◆ **EXERCISE INSTRUCTIONS**
Repeat word for word the stretch of the e-scooter trip purposes passage that starts with "The intent to" and goes on through "study (p > 0.05).".

◆ **SOURCE EXTRACT**
·····

3.5. Trip Purposes for Shared E-Scooters

Another binary logistic regression was conducted to predict the likelihood of being a shared e-scooter user or non-user based on shared e-scooter use for various trip purposes: commuting to work/school, commuting to remote parking areas, for leisure/fun, for personal tasks (e.g., grocery shopping, going to the bank) and for exploring a new city. Shared e-scooter users were asked how frequently they used shared e-scooters for these various trips and non-users were asked how frequently they would consider using shared e-scooters for the various trips. For each trip purpose, the responses were coded as “rarely/never” or “at least once a month.” The analysis revealed significant associations between shared e-scooter use for specific purposes and the likelihood of being a shared e-scooter user, see

Table 5. Logistic regression predicting users based on trip purpose.

Variable	Coeff.	SE	z	p
(Intercept)	−2.807	0.349	−8.038	--
Commute to Work/School	1.026	0.345	2.978	0.003
Commute to Remote Parking	0.807	0.334	2.415	0.016
For Leisure/Fun	2.063	0.472	4.373	<0.001
For Personal Tasks (e.g., grocery)	0.428	0.335	1.280	ns
For Exploring a New City	0.607	0.374	1.621	ns

Note: Nagelkerke R² = 0.578.

.

The intent to use a shared e-scooter for commuting to work/school significantly predicted being a user (odds ratio = 2.79). Similarly, those who intended to use shared e-scooters for commuting to remote parking (odds ratio = 2.24) and for leisure/fun (odds ratio = 7.87) were also more likely to be users. However, shared e-scooter use for personal tasks and exploring a new city did not significantly predict the likelihood of being a user or non-user in this study (p > 0.05).

·····

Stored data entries
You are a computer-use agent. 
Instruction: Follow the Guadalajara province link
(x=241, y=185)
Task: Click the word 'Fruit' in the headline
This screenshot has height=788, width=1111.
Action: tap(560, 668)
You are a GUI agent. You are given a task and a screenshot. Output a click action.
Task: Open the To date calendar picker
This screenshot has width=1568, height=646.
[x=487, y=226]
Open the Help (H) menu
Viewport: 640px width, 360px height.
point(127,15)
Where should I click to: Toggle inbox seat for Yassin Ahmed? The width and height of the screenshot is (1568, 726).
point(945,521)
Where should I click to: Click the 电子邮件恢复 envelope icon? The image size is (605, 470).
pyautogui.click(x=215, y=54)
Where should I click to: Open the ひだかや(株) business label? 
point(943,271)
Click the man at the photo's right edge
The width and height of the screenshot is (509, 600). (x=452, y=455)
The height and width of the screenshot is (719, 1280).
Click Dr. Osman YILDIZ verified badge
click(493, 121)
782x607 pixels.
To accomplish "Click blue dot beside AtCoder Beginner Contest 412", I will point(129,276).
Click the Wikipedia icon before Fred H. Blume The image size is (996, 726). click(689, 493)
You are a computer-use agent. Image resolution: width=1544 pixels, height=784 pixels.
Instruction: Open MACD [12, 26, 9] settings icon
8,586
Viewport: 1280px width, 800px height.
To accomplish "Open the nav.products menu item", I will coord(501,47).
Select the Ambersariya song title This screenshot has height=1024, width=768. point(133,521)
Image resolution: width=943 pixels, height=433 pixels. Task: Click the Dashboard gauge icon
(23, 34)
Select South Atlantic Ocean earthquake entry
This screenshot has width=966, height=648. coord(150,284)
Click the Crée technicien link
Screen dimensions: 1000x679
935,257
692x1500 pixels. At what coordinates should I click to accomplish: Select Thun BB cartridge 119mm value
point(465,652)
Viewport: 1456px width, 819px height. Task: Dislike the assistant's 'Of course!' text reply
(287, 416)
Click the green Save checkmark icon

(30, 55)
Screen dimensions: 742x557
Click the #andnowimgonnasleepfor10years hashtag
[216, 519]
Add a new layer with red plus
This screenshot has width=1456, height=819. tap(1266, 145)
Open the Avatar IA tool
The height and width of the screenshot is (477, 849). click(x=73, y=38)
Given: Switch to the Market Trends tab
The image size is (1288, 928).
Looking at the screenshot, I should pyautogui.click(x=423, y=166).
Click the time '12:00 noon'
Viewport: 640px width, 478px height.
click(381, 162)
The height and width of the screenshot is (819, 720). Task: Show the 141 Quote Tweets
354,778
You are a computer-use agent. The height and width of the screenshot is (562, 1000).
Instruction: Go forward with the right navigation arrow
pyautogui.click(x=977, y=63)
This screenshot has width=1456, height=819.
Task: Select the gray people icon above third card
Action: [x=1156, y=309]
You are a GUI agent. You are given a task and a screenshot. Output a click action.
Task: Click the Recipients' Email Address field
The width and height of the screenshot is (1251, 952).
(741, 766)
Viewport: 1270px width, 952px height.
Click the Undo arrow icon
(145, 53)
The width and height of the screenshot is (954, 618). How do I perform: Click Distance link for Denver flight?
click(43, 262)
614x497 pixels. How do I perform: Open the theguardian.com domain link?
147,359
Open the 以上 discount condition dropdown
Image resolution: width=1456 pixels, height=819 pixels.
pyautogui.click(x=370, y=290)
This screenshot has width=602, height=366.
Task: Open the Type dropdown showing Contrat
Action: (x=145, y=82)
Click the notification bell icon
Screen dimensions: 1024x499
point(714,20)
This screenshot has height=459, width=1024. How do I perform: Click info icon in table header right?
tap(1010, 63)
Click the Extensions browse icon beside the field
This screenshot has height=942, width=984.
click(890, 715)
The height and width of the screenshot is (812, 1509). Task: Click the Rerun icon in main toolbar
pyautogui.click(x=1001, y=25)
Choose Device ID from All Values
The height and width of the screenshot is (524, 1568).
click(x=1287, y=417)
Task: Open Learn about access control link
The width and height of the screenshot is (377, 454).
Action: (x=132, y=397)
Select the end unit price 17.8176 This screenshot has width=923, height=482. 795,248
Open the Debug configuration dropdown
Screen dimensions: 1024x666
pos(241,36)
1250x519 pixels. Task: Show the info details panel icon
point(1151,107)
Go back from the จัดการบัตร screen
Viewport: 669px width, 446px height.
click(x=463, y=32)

·····

◆ **EXERCISE ANSWER**
The intent to use a shared e-scooter for commuting to work/school significantly predicted being a user (odds ratio = 2.79). Similarly, those who intended to use shared e-scooters for commuting to remote parking (odds ratio = 2.24) and for leisure/fun (odds ratio = 7.87) were also more likely to be users. However, shared e-scooter use for personal tasks and exploring a new city did not significantly predict the likelihood of being a user or non-user in this study (p > 0.05).